** Begin GIVEN TEXT **

The Idea of Biblical Prophecy Part 3/4

Supernatural Visions of the Future:

The attempt has often been made to explain prophecy as a natural product of purely human factors. Rationalistic theologians regarded the prophets as enthusiastic teachers of religion and morals, as warm patriots and politicians, to whom they ascribed nothing but a certain ability of guessing the future. But this was no explanation of the facts in the case. The prophets were themselves conscious of this, that they were not the intellectual authors of their higher knowledge.

** End GIVEN TEXT **
** Begin STORED DATA **

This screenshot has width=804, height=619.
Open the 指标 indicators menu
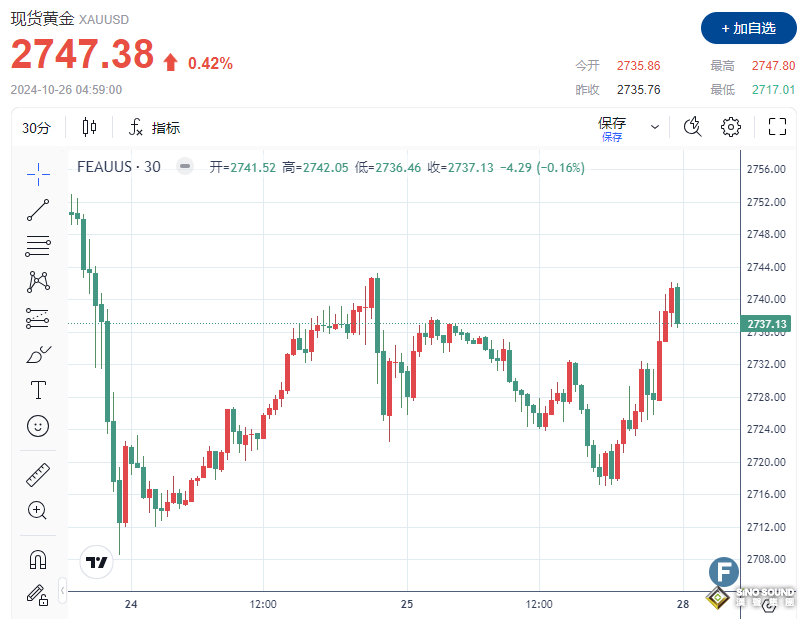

** End STORED DATA **

LIST OF TASKS:
1) In the passage on biblical prophecy, how did rationalistic theologians regard the prophets?
2) Carry on the passage on biblical prophecy from its last sentence.

EXERCISE RESPONSES:
1) They regarded them as enthusiastic teachers of religion and morals and as warm patriots and politicians, to whom they ascribed nothing but a certain ability of guessing the future.

2)
This consciousness is justified by the fact that they were in a condition to make known things which lay beyond their natural horizon and which were contrary to all probability. Those cases are particularly instructive in this respect which beyond a doubt were recorded by the prophets themselves. Ezekiel could indeed, on the basis of moral and religious reflections, reach the conviction that Zedekiah of Jerusalem would not escape his punishment for his political treachery and for his disobedience to the word of Yahweh; but he could never from this source have reached the certainty that this king, as the prophet describes the case in Eze 12:8 ff, was to be taken captive while trying to escape from the besieged city and was then to be blinded and taken to Babylon. Just as little could he in Babylon know the exact day when the siege of Jerusalem began (Eze 24:2). If this prophet had learned of these things in a natural way and had afterward clothed them in the form of prophecy, he would have been guilty of a deception, something unthinkable in the case of so conscientious a preacher of morality. But such cases are frequently met with.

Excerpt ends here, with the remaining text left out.